> **Record extracts**:

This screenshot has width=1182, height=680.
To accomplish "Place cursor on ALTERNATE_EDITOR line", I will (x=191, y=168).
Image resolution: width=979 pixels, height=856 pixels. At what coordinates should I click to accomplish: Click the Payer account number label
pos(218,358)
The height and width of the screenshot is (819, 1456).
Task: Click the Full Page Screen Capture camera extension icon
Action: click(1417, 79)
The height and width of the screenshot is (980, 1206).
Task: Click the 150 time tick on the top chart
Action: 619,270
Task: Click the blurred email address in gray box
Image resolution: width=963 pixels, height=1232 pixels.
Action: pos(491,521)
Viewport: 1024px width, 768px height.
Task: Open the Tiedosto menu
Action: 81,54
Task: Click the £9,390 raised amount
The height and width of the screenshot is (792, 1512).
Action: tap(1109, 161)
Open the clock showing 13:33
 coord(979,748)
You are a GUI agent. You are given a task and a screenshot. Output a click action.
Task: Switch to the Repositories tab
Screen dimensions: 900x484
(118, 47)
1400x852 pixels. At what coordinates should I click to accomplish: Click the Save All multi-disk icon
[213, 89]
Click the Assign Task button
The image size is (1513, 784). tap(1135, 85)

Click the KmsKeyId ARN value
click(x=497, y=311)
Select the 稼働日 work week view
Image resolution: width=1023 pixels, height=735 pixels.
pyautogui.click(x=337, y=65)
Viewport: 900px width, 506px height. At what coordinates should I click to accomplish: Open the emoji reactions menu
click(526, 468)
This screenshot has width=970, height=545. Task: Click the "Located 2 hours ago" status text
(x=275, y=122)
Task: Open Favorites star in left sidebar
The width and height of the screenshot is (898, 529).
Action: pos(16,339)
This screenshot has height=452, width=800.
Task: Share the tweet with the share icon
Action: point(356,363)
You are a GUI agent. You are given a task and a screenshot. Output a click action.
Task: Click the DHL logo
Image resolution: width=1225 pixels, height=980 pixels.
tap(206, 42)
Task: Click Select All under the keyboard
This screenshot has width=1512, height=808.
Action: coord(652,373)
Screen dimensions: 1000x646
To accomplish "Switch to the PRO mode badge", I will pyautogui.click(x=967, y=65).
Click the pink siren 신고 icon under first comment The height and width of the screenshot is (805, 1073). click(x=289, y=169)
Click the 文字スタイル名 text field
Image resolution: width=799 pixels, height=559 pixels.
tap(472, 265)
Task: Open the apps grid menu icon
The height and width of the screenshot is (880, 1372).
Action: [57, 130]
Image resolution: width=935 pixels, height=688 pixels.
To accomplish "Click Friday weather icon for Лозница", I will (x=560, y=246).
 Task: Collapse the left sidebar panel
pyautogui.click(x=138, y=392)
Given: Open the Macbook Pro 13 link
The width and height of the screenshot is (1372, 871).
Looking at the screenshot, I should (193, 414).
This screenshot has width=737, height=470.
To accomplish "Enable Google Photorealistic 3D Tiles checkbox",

> **Problem details**:
Reproduce the whole listing above word for word, from its first line to its last.

> **Complete response**:
This screenshot has width=1182, height=680.
To accomplish "Place cursor on ALTERNATE_EDITOR line", I will (x=191, y=168).
Image resolution: width=979 pixels, height=856 pixels. At what coordinates should I click to accomplish: Click the Payer account number label
pos(218,358)
The height and width of the screenshot is (819, 1456).
Task: Click the Full Page Screen Capture camera extension icon
Action: click(1417, 79)
The height and width of the screenshot is (980, 1206).
Task: Click the 150 time tick on the top chart
Action: 619,270
Task: Click the blurred email address in gray box
Image resolution: width=963 pixels, height=1232 pixels.
Action: pos(491,521)
Viewport: 1024px width, 768px height.
Task: Open the Tiedosto menu
Action: 81,54
Task: Click the £9,390 raised amount
The height and width of the screenshot is (792, 1512).
Action: tap(1109, 161)
Open the clock showing 13:33
 coord(979,748)
You are a GUI agent. You are given a task and a screenshot. Output a click action.
Task: Switch to the Repositories tab
Screen dimensions: 900x484
(118, 47)
1400x852 pixels. At what coordinates should I click to accomplish: Click the Save All multi-disk icon
[213, 89]
Click the Assign Task button
The image size is (1513, 784). tap(1135, 85)

Click the KmsKeyId ARN value
click(x=497, y=311)
Select the 稼働日 work week view
Image resolution: width=1023 pixels, height=735 pixels.
pyautogui.click(x=337, y=65)
Viewport: 900px width, 506px height. At what coordinates should I click to accomplish: Open the emoji reactions menu
click(526, 468)
This screenshot has width=970, height=545. Task: Click the "Located 2 hours ago" status text
(x=275, y=122)
Task: Open Favorites star in left sidebar
The width and height of the screenshot is (898, 529).
Action: pos(16,339)
This screenshot has height=452, width=800.
Task: Share the tweet with the share icon
Action: point(356,363)
You are a GUI agent. You are given a task and a screenshot. Output a click action.
Task: Click the DHL logo
Image resolution: width=1225 pixels, height=980 pixels.
tap(206, 42)
Task: Click Select All under the keyboard
This screenshot has width=1512, height=808.
Action: coord(652,373)
Screen dimensions: 1000x646
To accomplish "Switch to the PRO mode badge", I will pyautogui.click(x=967, y=65).
Click the pink siren 신고 icon under first comment The height and width of the screenshot is (805, 1073). click(x=289, y=169)
Click the 文字スタイル名 text field
Image resolution: width=799 pixels, height=559 pixels.
tap(472, 265)
Task: Open the apps grid menu icon
The height and width of the screenshot is (880, 1372).
Action: [57, 130]
Image resolution: width=935 pixels, height=688 pixels.
To accomplish "Click Friday weather icon for Лозница", I will (x=560, y=246).
 Task: Collapse the left sidebar panel
pyautogui.click(x=138, y=392)
Given: Open the Macbook Pro 13 link
The width and height of the screenshot is (1372, 871).
Looking at the screenshot, I should (193, 414).
This screenshot has width=737, height=470.
To accomplish "Enable Google Photorealistic 3D Tiles checkbox",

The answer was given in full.